§ **Exercise requirements**:
Reproduce the first line of the material below and each line after it, exactly, through the line containing "The width and height of the screenshot is (1150, 347).", and give nothing more.

Segment Start: Supplied records

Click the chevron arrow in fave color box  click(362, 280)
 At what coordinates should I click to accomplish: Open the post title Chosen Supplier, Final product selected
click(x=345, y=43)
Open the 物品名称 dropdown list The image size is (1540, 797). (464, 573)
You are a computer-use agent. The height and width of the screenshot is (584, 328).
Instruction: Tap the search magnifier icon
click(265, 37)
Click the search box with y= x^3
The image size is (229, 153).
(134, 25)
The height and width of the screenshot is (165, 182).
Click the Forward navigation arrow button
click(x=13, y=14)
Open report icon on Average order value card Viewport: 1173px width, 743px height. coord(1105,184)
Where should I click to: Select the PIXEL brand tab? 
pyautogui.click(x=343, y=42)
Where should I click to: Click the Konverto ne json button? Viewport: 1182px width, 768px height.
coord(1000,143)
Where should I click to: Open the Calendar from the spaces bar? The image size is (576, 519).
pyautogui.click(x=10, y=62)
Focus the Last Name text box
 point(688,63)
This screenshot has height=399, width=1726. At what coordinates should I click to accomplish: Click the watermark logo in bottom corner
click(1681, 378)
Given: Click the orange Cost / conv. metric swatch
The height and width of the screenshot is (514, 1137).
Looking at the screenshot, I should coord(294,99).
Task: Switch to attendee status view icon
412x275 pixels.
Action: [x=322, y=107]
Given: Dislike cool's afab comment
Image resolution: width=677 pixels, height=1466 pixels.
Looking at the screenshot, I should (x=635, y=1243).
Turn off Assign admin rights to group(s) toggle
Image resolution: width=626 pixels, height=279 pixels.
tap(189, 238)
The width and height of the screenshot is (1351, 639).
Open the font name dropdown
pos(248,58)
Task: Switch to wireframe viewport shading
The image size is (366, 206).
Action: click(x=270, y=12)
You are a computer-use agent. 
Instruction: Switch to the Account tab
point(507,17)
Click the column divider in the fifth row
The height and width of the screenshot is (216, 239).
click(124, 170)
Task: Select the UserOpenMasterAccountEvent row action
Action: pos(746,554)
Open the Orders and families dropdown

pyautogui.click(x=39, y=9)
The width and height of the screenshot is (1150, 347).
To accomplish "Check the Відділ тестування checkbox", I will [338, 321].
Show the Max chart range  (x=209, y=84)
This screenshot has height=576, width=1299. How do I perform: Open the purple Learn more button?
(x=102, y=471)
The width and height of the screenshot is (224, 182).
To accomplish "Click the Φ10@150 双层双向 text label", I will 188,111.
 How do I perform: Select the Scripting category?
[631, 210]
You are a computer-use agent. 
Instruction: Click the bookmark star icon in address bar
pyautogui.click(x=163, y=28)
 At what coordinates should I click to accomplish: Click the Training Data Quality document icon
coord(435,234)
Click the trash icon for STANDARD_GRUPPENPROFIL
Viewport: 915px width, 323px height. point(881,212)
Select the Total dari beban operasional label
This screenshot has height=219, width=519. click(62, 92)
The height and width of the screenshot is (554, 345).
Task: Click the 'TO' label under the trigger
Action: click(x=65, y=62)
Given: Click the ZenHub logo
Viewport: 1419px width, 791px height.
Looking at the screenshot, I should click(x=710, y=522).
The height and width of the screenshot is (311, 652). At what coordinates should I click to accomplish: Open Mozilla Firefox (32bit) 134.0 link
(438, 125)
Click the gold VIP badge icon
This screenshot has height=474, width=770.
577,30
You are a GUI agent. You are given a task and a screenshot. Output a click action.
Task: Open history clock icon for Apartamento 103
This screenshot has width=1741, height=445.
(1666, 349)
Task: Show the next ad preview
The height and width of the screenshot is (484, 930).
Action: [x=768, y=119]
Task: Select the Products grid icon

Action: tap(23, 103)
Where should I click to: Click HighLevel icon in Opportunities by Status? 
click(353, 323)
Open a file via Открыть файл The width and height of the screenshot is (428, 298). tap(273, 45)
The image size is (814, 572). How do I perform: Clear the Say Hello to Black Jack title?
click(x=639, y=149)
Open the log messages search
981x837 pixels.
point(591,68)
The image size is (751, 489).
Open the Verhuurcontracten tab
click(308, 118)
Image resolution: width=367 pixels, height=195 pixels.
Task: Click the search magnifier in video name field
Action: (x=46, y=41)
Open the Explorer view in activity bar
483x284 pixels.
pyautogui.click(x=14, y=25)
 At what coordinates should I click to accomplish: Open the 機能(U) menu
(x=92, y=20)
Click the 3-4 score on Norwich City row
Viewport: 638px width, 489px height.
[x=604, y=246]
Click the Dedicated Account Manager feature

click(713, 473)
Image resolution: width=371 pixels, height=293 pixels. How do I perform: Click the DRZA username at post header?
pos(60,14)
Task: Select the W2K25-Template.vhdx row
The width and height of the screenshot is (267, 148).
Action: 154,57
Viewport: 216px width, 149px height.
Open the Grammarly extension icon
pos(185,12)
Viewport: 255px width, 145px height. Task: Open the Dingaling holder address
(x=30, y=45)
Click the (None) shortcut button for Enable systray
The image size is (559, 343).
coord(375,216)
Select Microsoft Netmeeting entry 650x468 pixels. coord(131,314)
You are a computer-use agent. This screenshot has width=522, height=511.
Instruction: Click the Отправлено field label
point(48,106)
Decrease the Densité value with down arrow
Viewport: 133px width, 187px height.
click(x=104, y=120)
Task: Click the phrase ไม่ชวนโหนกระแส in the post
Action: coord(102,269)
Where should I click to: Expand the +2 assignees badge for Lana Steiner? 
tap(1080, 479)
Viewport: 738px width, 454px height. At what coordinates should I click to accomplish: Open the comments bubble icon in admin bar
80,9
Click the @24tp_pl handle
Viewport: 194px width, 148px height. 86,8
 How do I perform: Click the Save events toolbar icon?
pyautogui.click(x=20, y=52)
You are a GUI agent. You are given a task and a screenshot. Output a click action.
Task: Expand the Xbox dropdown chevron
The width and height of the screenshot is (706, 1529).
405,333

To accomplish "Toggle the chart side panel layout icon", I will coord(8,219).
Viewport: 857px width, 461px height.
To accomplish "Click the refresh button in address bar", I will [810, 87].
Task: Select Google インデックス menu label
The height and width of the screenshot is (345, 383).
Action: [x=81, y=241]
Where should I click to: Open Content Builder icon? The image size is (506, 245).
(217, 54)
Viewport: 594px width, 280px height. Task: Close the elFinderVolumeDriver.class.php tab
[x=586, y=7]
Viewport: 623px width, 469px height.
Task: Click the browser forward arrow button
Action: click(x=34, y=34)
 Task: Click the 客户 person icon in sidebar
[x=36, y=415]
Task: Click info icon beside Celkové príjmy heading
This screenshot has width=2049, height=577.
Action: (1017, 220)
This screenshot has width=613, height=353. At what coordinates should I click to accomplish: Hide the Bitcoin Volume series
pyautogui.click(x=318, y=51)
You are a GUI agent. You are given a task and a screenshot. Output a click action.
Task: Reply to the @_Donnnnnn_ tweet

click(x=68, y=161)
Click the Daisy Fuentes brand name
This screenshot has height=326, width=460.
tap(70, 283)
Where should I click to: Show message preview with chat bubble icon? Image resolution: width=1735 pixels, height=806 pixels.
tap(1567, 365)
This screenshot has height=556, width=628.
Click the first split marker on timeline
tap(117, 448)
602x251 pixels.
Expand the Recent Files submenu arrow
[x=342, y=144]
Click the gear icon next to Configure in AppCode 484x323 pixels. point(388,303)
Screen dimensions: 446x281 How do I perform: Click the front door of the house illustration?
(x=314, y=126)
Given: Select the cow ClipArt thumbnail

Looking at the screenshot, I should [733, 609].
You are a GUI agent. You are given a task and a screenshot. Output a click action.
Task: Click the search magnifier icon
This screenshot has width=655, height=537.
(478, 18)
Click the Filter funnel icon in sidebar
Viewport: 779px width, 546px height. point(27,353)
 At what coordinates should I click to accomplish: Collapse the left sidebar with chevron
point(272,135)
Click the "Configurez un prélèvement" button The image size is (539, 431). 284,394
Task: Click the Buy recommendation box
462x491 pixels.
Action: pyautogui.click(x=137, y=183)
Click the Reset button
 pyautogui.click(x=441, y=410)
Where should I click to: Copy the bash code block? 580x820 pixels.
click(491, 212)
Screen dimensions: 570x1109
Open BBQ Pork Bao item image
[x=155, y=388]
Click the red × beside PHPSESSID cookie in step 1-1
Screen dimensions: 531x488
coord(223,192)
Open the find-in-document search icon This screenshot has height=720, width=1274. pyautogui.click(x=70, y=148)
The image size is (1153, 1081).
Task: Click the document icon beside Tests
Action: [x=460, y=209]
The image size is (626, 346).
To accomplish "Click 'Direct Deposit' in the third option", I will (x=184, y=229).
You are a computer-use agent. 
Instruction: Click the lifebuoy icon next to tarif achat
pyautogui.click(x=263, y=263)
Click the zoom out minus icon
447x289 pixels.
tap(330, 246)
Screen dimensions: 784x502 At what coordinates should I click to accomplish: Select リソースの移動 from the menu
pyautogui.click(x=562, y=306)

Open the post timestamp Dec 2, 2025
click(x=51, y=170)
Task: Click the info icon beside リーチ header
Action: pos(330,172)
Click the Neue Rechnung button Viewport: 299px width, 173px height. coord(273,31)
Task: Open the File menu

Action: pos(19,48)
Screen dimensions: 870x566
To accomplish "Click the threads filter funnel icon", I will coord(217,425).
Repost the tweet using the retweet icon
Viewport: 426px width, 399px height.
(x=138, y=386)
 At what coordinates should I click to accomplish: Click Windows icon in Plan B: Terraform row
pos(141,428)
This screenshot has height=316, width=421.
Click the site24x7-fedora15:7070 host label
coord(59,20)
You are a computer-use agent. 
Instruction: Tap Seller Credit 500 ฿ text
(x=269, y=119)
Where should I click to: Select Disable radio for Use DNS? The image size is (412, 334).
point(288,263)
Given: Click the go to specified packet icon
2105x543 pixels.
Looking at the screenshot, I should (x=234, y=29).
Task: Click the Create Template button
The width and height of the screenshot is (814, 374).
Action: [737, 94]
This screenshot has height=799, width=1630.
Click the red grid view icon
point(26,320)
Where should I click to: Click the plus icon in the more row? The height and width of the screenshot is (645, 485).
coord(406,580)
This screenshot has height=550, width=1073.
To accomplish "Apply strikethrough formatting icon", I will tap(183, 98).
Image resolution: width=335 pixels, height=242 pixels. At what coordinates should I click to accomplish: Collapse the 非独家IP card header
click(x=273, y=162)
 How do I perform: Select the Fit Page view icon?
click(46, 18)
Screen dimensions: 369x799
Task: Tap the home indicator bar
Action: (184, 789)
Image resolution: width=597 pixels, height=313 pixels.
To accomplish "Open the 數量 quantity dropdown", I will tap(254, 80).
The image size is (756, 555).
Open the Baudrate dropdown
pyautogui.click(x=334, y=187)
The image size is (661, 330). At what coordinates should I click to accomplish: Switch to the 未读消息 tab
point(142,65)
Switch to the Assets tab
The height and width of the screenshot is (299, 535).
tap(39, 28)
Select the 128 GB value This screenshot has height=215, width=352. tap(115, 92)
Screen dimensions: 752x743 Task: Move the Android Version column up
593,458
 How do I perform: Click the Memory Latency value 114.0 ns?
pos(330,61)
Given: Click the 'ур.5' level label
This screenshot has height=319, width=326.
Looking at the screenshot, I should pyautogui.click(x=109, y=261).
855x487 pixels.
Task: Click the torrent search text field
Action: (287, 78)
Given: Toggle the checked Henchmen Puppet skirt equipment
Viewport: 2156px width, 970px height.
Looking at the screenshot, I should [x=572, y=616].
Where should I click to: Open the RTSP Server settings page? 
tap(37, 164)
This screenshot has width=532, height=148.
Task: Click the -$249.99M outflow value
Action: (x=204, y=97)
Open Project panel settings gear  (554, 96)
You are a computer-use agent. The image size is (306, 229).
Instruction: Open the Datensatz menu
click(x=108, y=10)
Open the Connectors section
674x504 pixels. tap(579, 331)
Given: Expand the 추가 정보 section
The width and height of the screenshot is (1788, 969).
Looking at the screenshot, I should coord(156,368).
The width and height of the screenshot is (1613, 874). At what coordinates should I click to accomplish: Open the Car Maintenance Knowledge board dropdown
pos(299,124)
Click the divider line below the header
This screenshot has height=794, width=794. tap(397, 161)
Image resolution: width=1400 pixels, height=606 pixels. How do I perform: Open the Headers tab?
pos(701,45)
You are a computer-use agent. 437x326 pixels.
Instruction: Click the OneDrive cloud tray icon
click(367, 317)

Segment End: Supplied records

§ **Written reply**:
Click the chevron arrow in fave color box  click(362, 280)
 At what coordinates should I click to accomplish: Open the post title Chosen Supplier, Final product selected
click(x=345, y=43)
Open the 物品名称 dropdown list The image size is (1540, 797). (464, 573)
You are a computer-use agent. The height and width of the screenshot is (584, 328).
Instruction: Tap the search magnifier icon
click(265, 37)
Click the search box with y= x^3
The image size is (229, 153).
(134, 25)
The height and width of the screenshot is (165, 182).
Click the Forward navigation arrow button
click(x=13, y=14)
Open report icon on Average order value card Viewport: 1173px width, 743px height. coord(1105,184)
Where should I click to: Select the PIXEL brand tab? 
pyautogui.click(x=343, y=42)
Where should I click to: Click the Konverto ne json button? Viewport: 1182px width, 768px height.
coord(1000,143)
Where should I click to: Open the Calendar from the spaces bar? The image size is (576, 519).
pyautogui.click(x=10, y=62)
Focus the Last Name text box
 point(688,63)
This screenshot has height=399, width=1726. At what coordinates should I click to accomplish: Click the watermark logo in bottom corner
click(1681, 378)
Given: Click the orange Cost / conv. metric swatch
The height and width of the screenshot is (514, 1137).
Looking at the screenshot, I should coord(294,99).
Task: Switch to attendee status view icon
412x275 pixels.
Action: [x=322, y=107]
Given: Dislike cool's afab comment
Image resolution: width=677 pixels, height=1466 pixels.
Looking at the screenshot, I should (x=635, y=1243).
Turn off Assign admin rights to group(s) toggle
Image resolution: width=626 pixels, height=279 pixels.
tap(189, 238)
The width and height of the screenshot is (1351, 639).
Open the font name dropdown
pos(248,58)
Task: Switch to wireframe viewport shading
The image size is (366, 206).
Action: click(x=270, y=12)
You are a computer-use agent. 
Instruction: Switch to the Account tab
point(507,17)
Click the column divider in the fifth row
The height and width of the screenshot is (216, 239).
click(124, 170)
Task: Select the UserOpenMasterAccountEvent row action
Action: pos(746,554)
Open the Orders and families dropdown

pyautogui.click(x=39, y=9)
The width and height of the screenshot is (1150, 347).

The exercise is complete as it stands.